_TASK DESCRIPTION_:
Return every entry below word for word and leave out any picture.

_ENTRIES SUPPLIED_:
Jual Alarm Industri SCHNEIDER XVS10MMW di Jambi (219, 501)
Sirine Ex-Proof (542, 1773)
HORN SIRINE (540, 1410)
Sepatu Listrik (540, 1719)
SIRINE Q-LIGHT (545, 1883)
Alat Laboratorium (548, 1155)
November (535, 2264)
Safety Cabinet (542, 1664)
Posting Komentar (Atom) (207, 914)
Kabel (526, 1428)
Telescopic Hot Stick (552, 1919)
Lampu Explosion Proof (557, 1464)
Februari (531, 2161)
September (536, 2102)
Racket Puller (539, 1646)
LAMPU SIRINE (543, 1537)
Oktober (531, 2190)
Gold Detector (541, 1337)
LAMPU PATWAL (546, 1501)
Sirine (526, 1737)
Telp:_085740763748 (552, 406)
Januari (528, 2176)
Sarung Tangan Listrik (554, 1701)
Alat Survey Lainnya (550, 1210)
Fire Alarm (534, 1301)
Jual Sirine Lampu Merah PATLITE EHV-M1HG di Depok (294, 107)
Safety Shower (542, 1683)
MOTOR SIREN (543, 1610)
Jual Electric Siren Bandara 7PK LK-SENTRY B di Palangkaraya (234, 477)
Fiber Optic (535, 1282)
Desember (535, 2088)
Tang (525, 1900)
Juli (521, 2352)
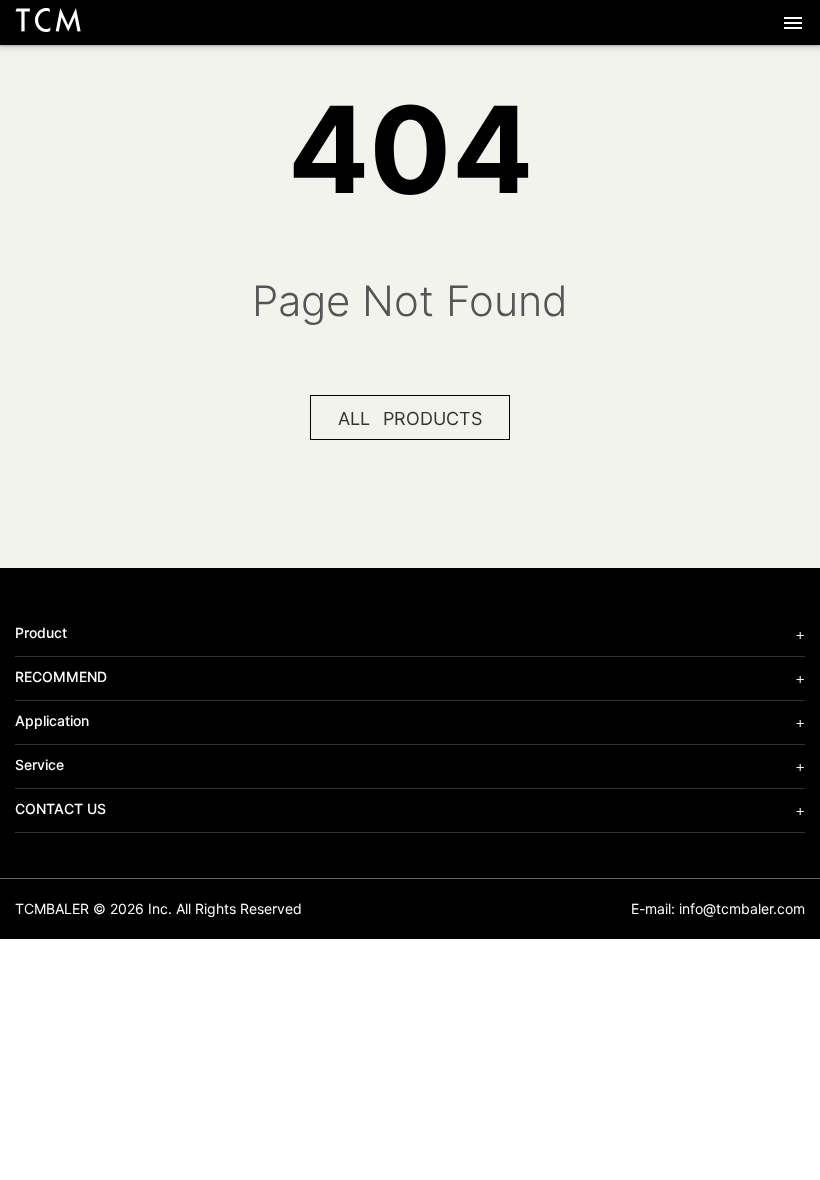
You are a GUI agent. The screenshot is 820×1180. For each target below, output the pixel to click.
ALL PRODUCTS (410, 418)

_RESPONSE_:
Jual Alarm Industri SCHNEIDER XVS10MMW di Jambi (219, 501)
Sirine Ex-Proof (542, 1773)
HORN SIRINE (540, 1410)
Sepatu Listrik (540, 1719)
SIRINE Q-LIGHT (545, 1883)
Alat Laboratorium (548, 1155)
November (535, 2264)
Safety Cabinet (542, 1664)
Posting Komentar (Atom) (207, 914)
Kabel (526, 1428)
Telescopic Hot Stick (552, 1919)
Lampu Explosion Proof (557, 1464)
Februari (531, 2161)
September (536, 2102)
Racket Puller (539, 1646)
LAMPU SIRINE (543, 1537)
Oktober (531, 2190)
Gold Detector (541, 1337)
LAMPU PATWAL (546, 1501)
Sirine (526, 1737)
Telp:_085740763748 (552, 406)
Januari (528, 2176)
Sarung Tangan Listrik (554, 1701)
Alat Survey Lainnya (550, 1210)
Fire Alarm (534, 1301)
Jual Sirine Lampu Merah PATLITE EHV-M1HG di Depok (294, 107)
Safety Shower (542, 1683)
MOTOR SIREN (543, 1610)
Jual Electric Siren Bandara 7PK LK-SENTRY B di Palangkaraya (234, 477)
Fiber Optic (535, 1282)
Desember (535, 2088)
Tang (525, 1900)
Juli (521, 2352)
You are a GUI agent. The screenshot is 820×1180. For each target below, output the pixel to click.
ALL PRODUCTS (410, 418)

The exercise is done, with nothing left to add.